On 14 March 2017 at 17:14, Serhiy Storchaka <storchaka at gmail.com> wrote:

> On 13.03.17 22:38, Antoine Pitrou wrote:
>
>> Additionally, while mean and std dev are generally quite well
>> understood, the properties of the median absolute deviation are
>> generally little known.
>>
>
> Std dev is well understood for the distribution close to normal.
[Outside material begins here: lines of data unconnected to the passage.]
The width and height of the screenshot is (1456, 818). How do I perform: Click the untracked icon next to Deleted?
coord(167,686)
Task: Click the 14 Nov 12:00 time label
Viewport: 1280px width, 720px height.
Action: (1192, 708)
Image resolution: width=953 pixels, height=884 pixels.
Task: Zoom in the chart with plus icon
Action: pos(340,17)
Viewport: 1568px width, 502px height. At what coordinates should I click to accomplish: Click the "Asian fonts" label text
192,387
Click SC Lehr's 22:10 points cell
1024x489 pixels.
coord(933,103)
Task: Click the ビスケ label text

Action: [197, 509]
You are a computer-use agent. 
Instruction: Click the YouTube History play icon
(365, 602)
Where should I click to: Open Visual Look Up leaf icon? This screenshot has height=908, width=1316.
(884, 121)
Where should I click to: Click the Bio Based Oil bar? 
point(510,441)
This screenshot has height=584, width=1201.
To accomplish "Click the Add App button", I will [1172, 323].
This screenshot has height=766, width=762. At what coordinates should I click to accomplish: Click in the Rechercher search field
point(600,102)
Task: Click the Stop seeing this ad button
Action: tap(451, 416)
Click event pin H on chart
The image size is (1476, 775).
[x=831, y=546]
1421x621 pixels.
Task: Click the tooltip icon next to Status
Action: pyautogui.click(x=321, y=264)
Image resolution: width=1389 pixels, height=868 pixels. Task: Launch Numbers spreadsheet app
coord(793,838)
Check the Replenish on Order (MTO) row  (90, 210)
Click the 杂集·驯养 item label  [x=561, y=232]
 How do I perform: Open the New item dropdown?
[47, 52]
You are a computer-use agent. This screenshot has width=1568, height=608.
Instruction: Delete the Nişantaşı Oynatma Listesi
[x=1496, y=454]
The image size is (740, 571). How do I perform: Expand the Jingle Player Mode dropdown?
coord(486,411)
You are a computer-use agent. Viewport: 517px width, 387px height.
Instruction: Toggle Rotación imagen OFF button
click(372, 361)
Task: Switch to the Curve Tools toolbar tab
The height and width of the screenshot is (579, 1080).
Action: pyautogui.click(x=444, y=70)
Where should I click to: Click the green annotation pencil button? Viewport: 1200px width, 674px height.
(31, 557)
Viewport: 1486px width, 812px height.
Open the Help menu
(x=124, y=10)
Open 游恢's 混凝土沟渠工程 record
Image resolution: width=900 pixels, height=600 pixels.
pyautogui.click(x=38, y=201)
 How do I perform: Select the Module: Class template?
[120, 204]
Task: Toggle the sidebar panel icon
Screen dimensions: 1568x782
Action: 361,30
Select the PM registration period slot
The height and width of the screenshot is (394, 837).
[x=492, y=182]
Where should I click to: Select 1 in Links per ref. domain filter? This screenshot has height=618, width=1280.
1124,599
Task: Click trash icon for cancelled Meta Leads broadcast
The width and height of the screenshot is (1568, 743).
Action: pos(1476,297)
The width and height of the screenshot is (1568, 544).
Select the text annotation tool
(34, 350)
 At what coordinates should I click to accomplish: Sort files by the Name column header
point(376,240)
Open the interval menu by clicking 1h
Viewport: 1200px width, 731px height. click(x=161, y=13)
But when
> the distribution is too skewed or multimodal (as in your quick example)
> common assumptions (that 2/3 of samples are in the range of the std dev,
> 95% of samples are in the range of two std devs, 99% of samples are in the
> range of three std devs) are no longer valid.


That would suggest that the implicit assumption of a measure-of-centrality
with a measure-of-symmetric-deviation may need to be challenged, as at
least some meaningful performance problems are going to show up as
non-normal distributions in the benchmark results.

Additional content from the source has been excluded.